> **ОПИСАНИЕ ЗАДАНИЯ**
Определите, соответствуют ли отрывку текста утверждения: (a) билеты на смотровую площадку выдаются бесплатно; (b) выдача билетов начинается с самого утра; (c) памятник Конфуцию поставлен на средства городских властей. На каждое ответьте «да» или «нет» и дословно процитируйте решающие слова отрывка.
##### ОТРЫВОК ТЕКСТА #####
От часовни идет дорожка на импровизированную смотровую площадку, к месту, которое теперь уже привычно называют «нулевой зоной». Там по-прежнему день и ночь идут работы, и только что извлекли тела двух полицейских. Один как раз накануне одиннадцатого сентября подал в отставку, поступил на юридический факультет, другой, ветеран спасательных работ, помогал жертвам и в Оклахома-сити, и после первого взрыва во Всемирном торговом центре в 1993 году. Здесь был его последний подвиг.
На смотровую площадку пропускают строго по билетам – нет, это не способ наживы на общем горе, билеты выдаются бесплатно. Но для того, чтобы их получить, надо пройти на другую сторону острова, к пирсу морского музея, где выдача начинается только с полудня, по 250 билетов на каждые полчаса, чтобы не собирались толпы.
Поначалу, глядя на увешанных цифровыми камерами и преувеличенно разговорчивых попутчиков, я впадаю в обличительный пафос и мысленно обзываю их праздными зеваками, но потом спохватываюсь, соображая, что и сам здесь оказался не вполне по делу. В конце концов, быть праздным зевакой в свободное от работы время – это нормальное состояние человека, суть его досуга и залог душевного равновесия. Невозможно постоянно пребывать в эмоциональном и нравственном напряжении, даже на руинах непостижимой уму трагедии, человеческий механизм не рассчитан на такие нагрузки. Вдовы когда-нибудь выходят замуж, сироты обретают новых близких взамен ушедшим. Это как раз те, кто их овдовил и осиротил, навек срослись со своим мрачным пафосом, заменившим им будничное людское обличье. Цифровая камера, авоська с сувенирами, даже пирсинг в губе под оранжевыми вихрами – все это сегодня признак нормы, сигнал отсутствия тревоги. Жители земли отдыхают на свои кровные вокруг безвременной братской усыпальницы.
Сразу к северу – Чайнатаун, компактное поселение китайцев. Вывески ресторанов, всех этих «Восточных садов» и «Изумрудных драконов», тротуарная торговля мишурой: наручные часы с аршинной надписью «Женева», на изнанке – «Сделано в Китае», по восемь девяносто девять с развала, а если потрудитесь зайти в магазин – стремительно падает до двух девяносто девяти. И везде – фотографии башен-близнецов, со статуей Свободы на переднем плане, в ночном сиянии тысяч окон, с врезающимся самолетом. На прилавках – скульптурные копии тех же башен, с орлами и звездно-полосатыми флагами. Приподнимешь и видишь надпись на подставке: «Сделано в Китае».
На перекрестке стоит незнакомый памятник: человек в просторном халате, в шапке с острыми краями. Это – Конфуций, китайский мудрец и религиозный основоположник, поставлен по подписке местного населения. Конфуций учил почитать власти, семью и дорогих покойников. Здесь он оказался как нигде на месте, в двух шагах от алтаря трех тысяч мертвых.
##### ПРЕДОСТАВЛЕННЫЕ СТРОКИ #####
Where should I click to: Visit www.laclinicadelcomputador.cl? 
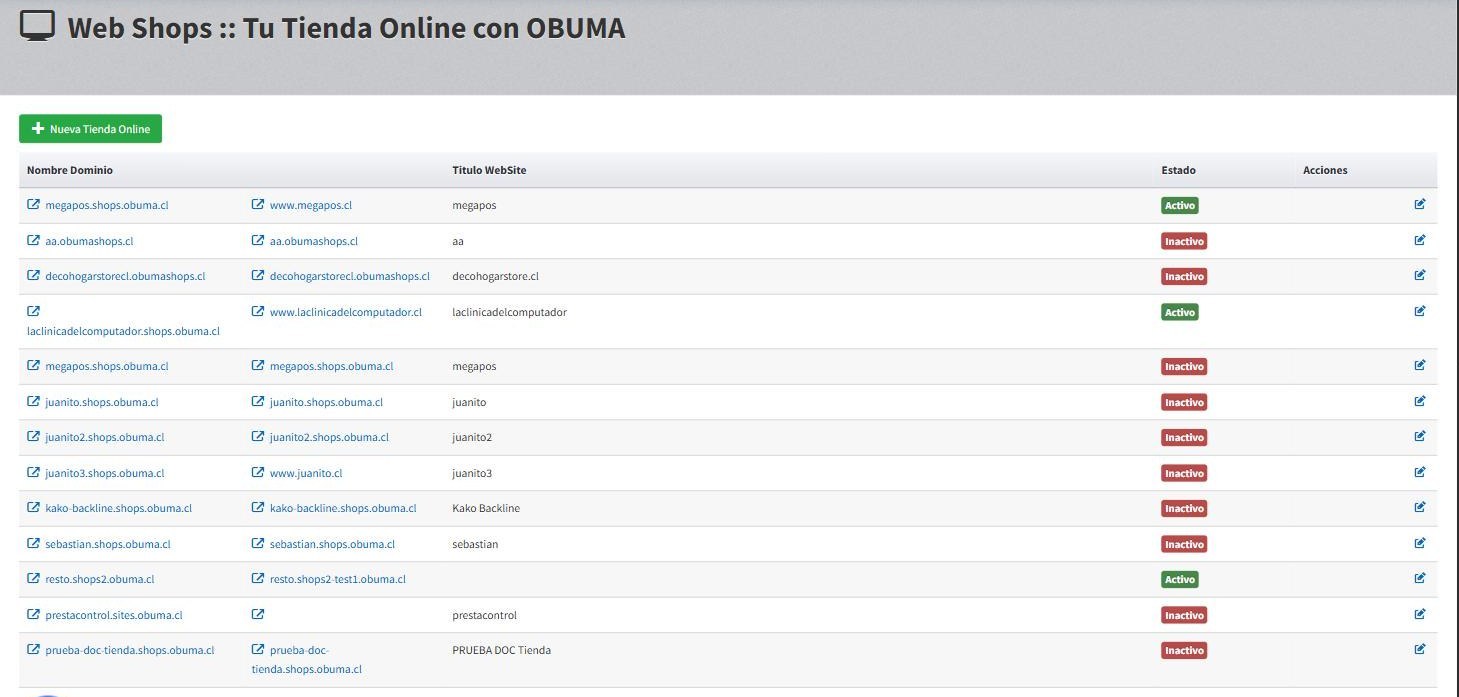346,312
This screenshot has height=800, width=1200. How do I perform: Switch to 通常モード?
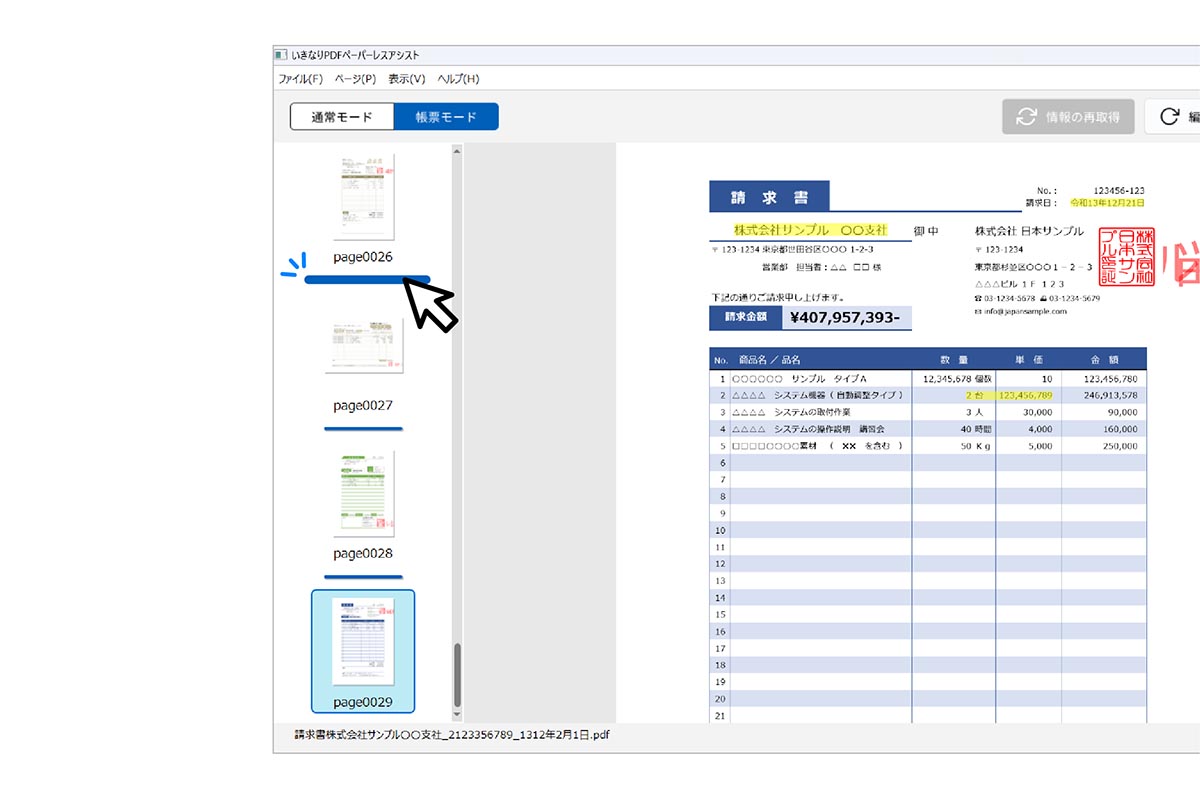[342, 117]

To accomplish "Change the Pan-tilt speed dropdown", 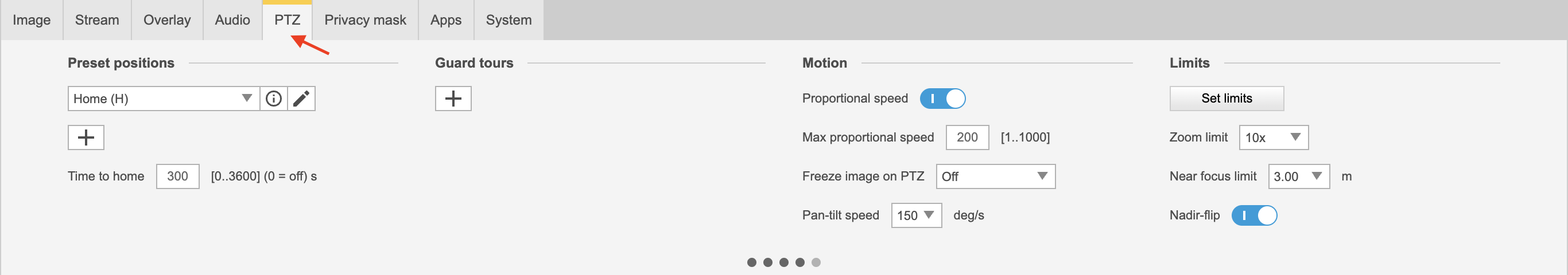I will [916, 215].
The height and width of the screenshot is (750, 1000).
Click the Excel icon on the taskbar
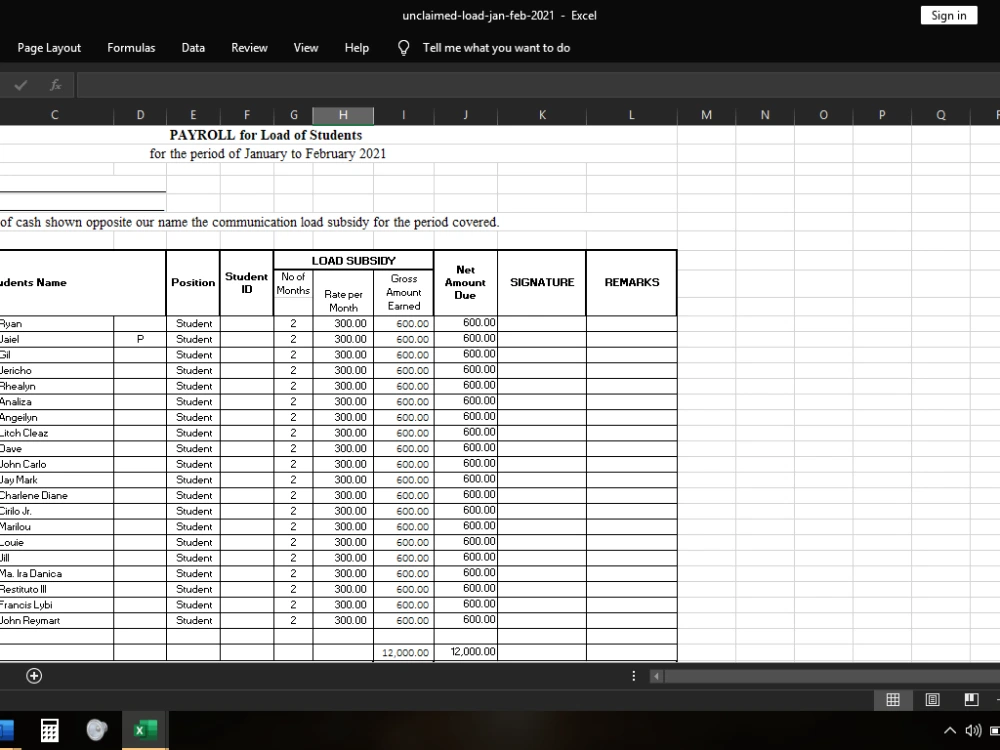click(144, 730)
#####
##### ПРЕДОСТАВЛЕННЫЕ СТРОКИ #####
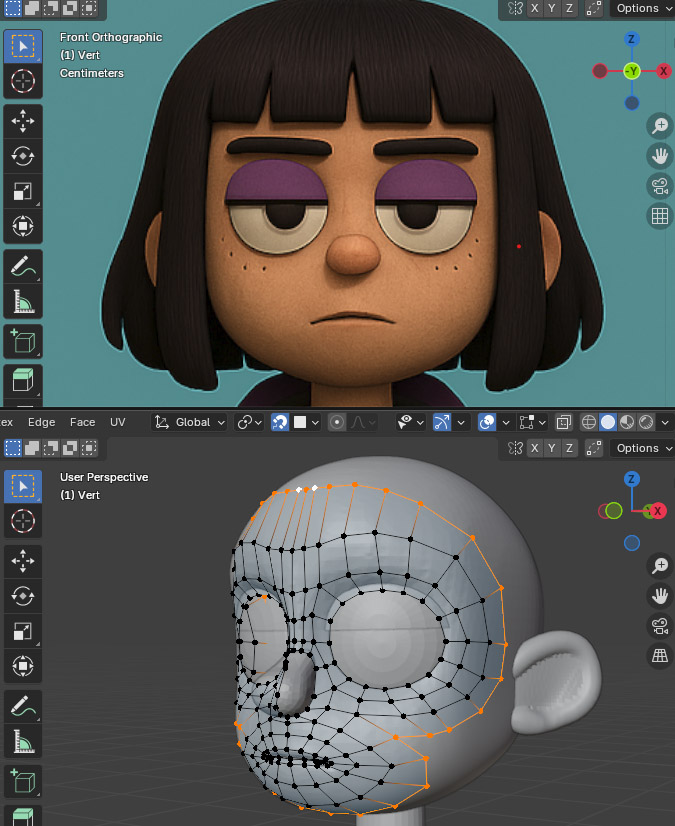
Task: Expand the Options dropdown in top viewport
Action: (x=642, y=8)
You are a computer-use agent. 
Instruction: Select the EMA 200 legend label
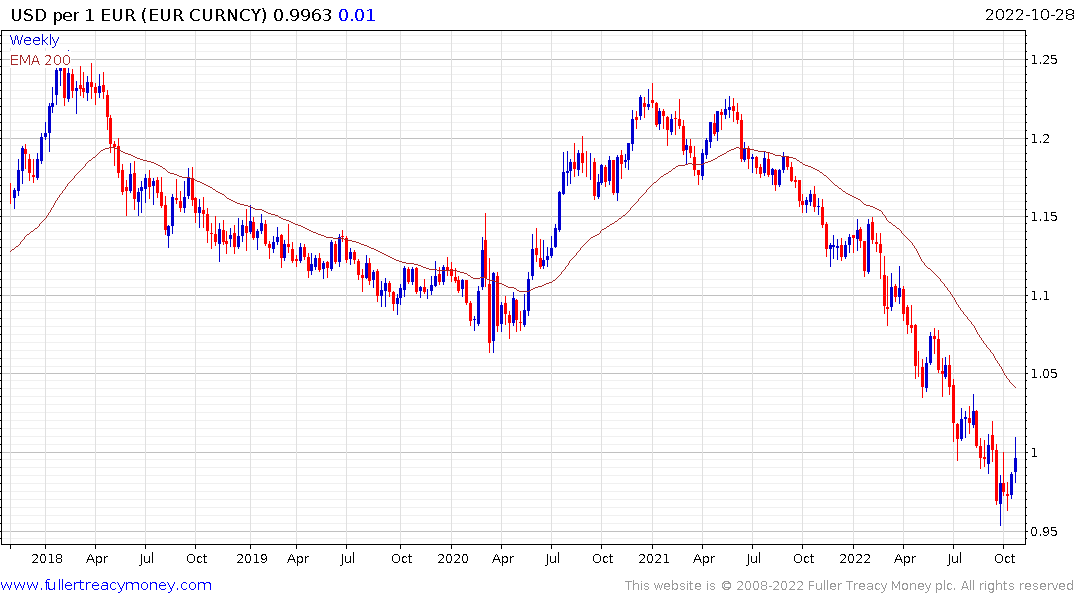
#####
> **ОТВЕТ НА ЗАДАНИЕ**
(a) Да: «билеты выдаются бесплатно».
(b) Нет: «выдача начинается только с полудня».
(c) Нет: «поставлен по подписке местного населения».